Cancer Lett. 2026 Feb 23:218354. doi: 10.1016/j.canlet.2026.218354. Online ahead of print.
ABSTRACT
Glioblastoma multiforme (GBM) is an aggressive primary brain tumor characterized by high recurrence and resistance to current therapies, largely driven by glioma stem cells (GSCs). While mitochondrial dysfunction has been implicated in GBM, the specific mitochondrial mechanisms that sustain GSC maintenance remain poorly defined. Here, we identify mitochondrial reverse electron transport (RET) as a key metabolic program enriched in GSCs relative to differentiated glioma cells.

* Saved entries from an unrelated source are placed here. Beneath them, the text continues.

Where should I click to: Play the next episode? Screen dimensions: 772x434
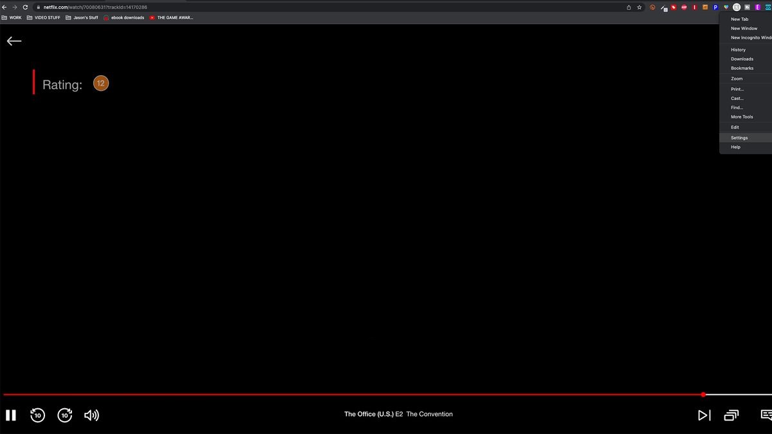704,415
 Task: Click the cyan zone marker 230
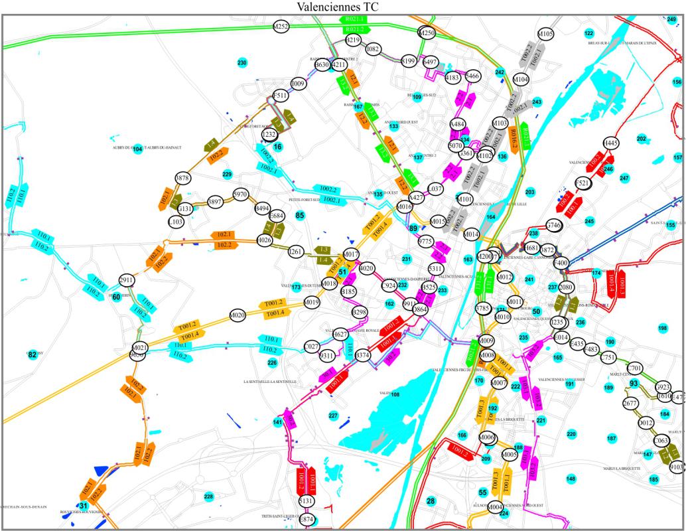242,62
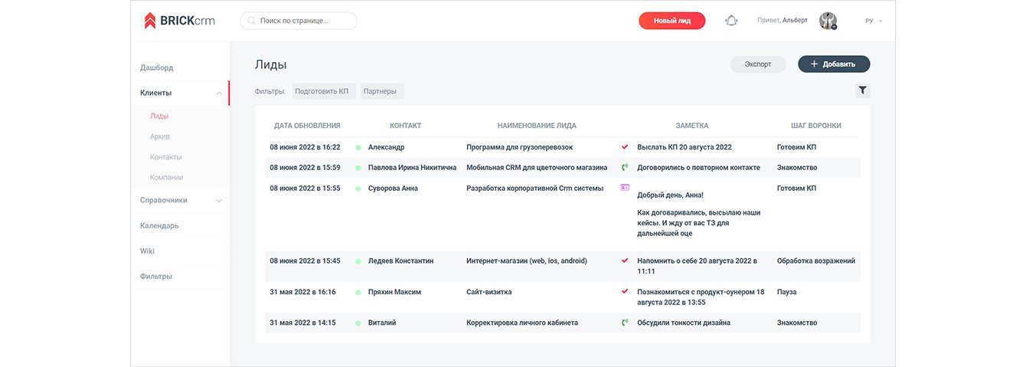Collapse the Клиенты sidebar section
The width and height of the screenshot is (1026, 367).
click(x=219, y=93)
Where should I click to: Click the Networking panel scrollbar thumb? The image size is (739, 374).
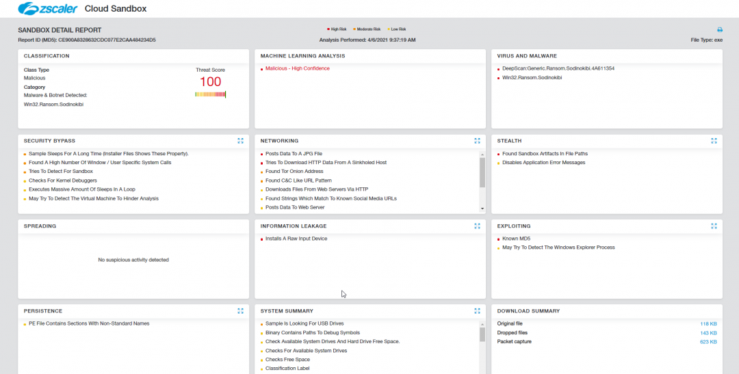point(482,172)
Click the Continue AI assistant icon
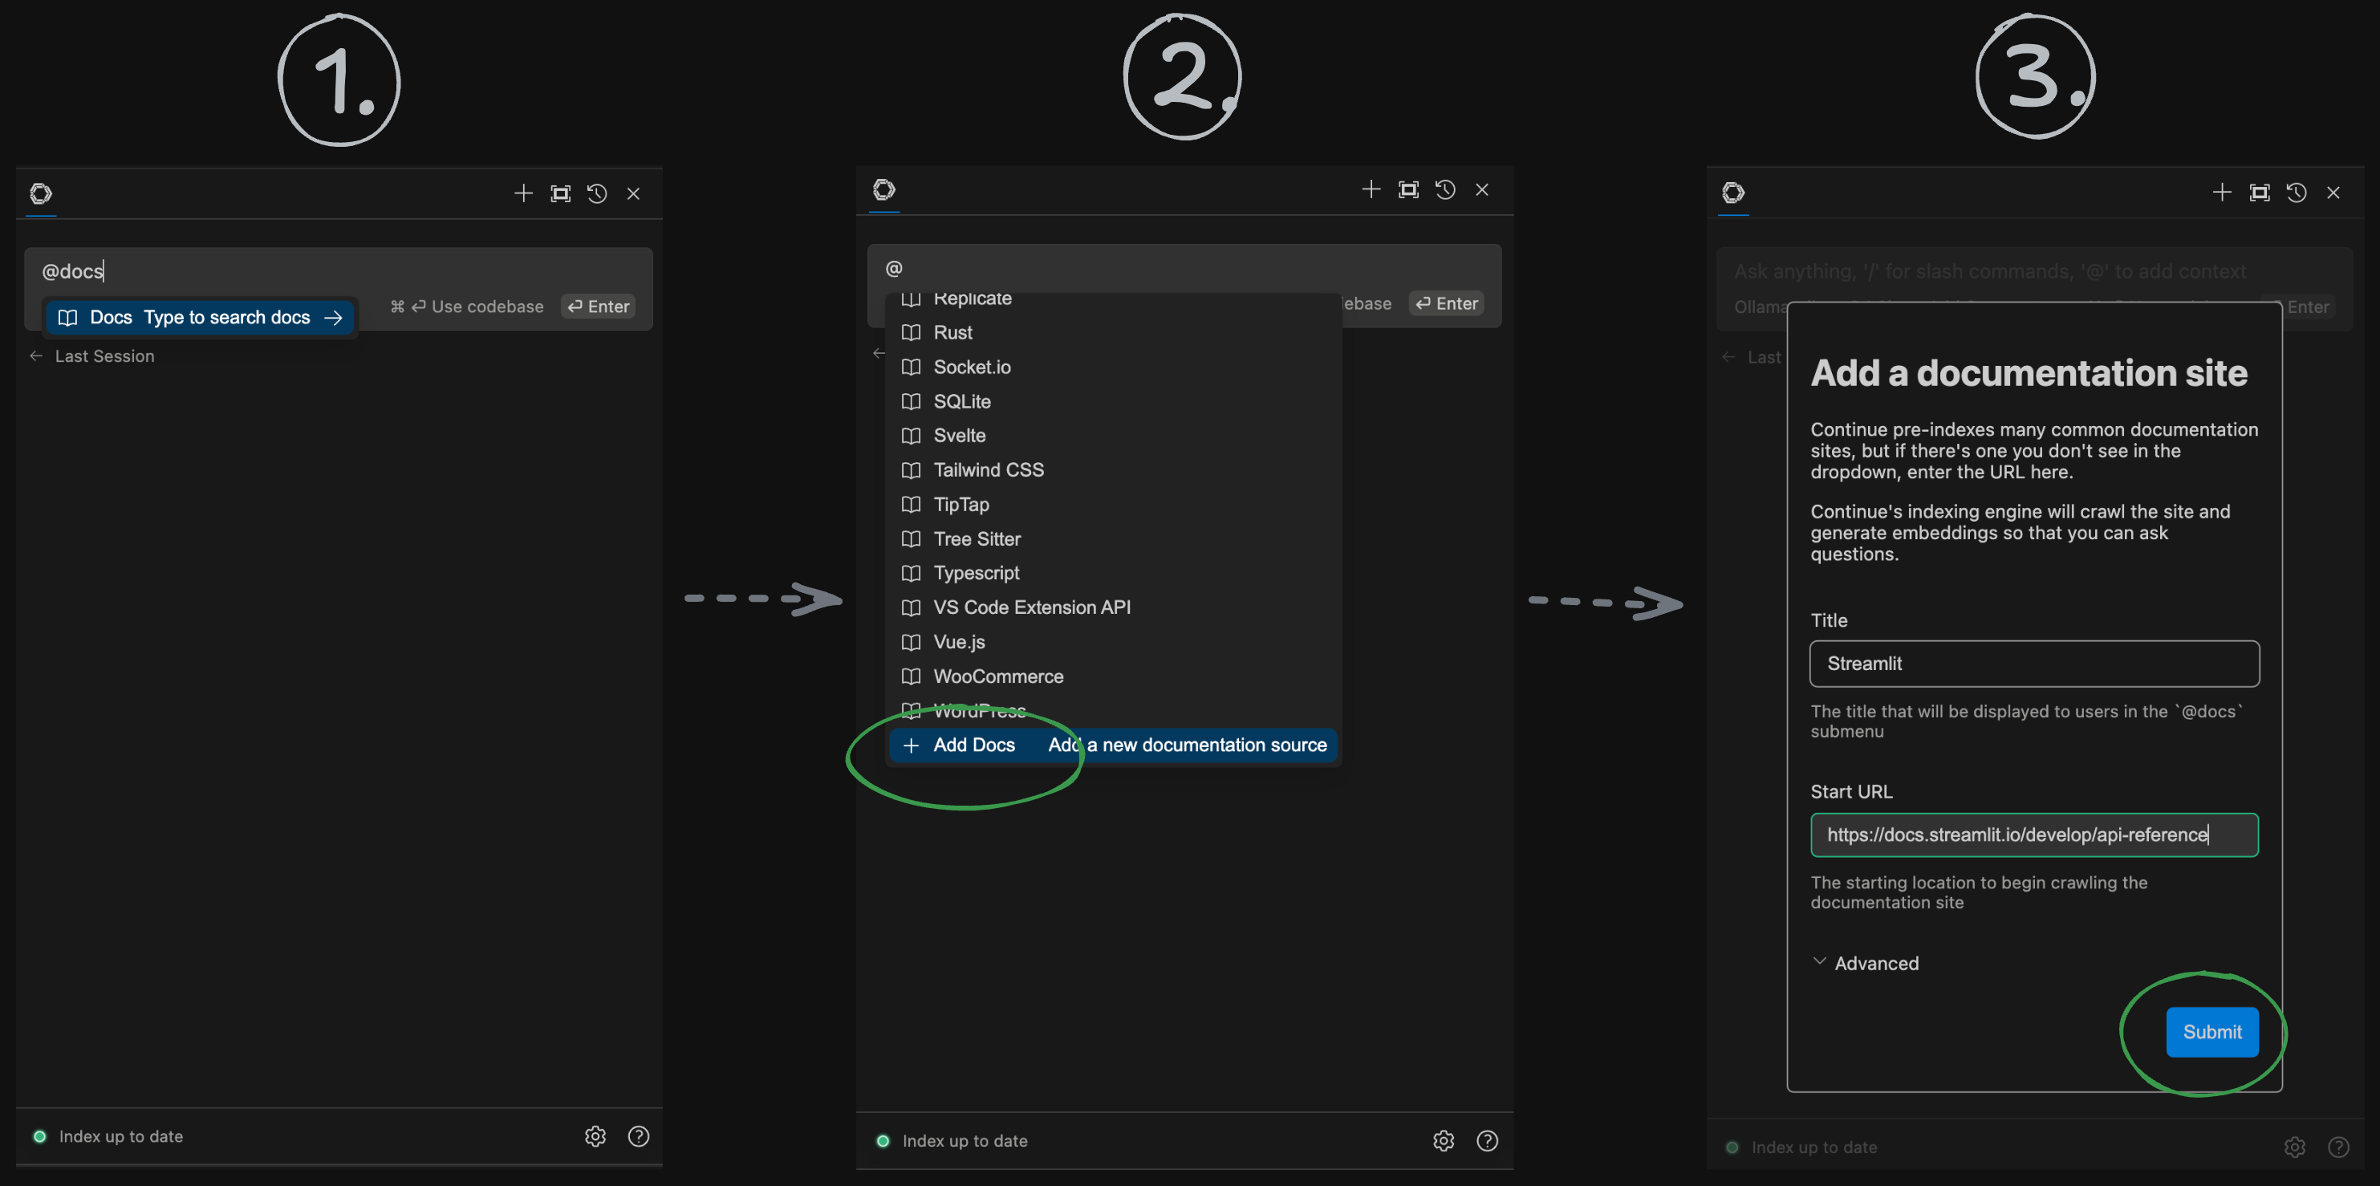 point(40,191)
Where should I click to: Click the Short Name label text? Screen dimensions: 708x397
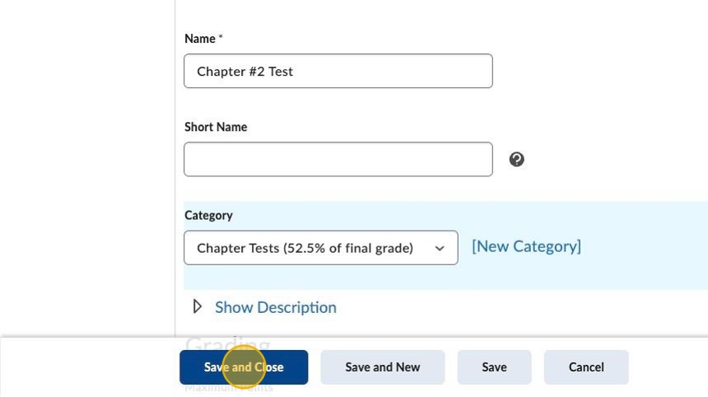click(216, 127)
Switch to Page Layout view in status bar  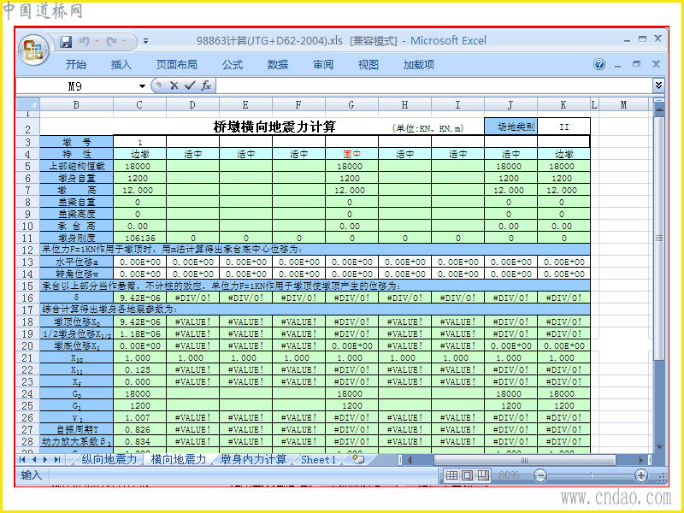pos(467,475)
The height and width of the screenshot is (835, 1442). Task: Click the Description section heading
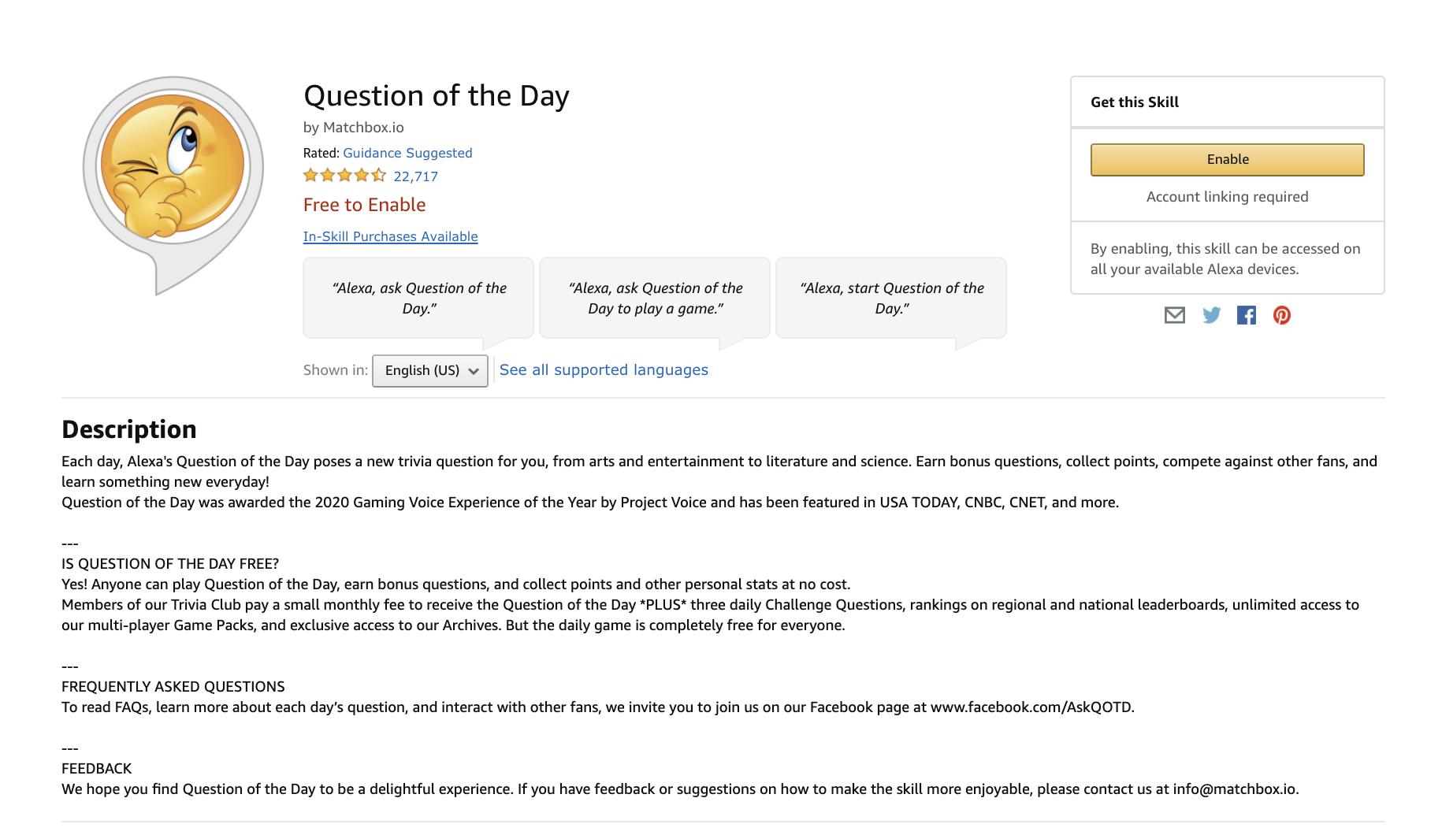pyautogui.click(x=129, y=429)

Pharmacological inhibition of RET markedly suppresses GSC sphere formation by downregulating the stemness-associated transcription factor SOX2. Mechanistically, RET inhibition increases the NAD+/NADH ratio, leading to activation of the NAD+-dependent mitochondrial deacetylase SIRT3. Elevated SIRT3 promotes proteasomal degradation of HIF-1α, resulting in transcriptional repression of SOX2. Importantly, RET inhibition significantly prolongs survival in an orthotopic GBM mouse model and suppresses tumor phenotypes in a Notch-driven Drosophila brain tumor model, demonstrating conserved in vivo relevance. Together, these findings establish mitochondrial RET as a critical regulator of GSC maintenance and identify RET targeting as a promising therapeutic strategy for GBM.
PMID:41740830 | DOI:10.1016/j.canlet.2026.218354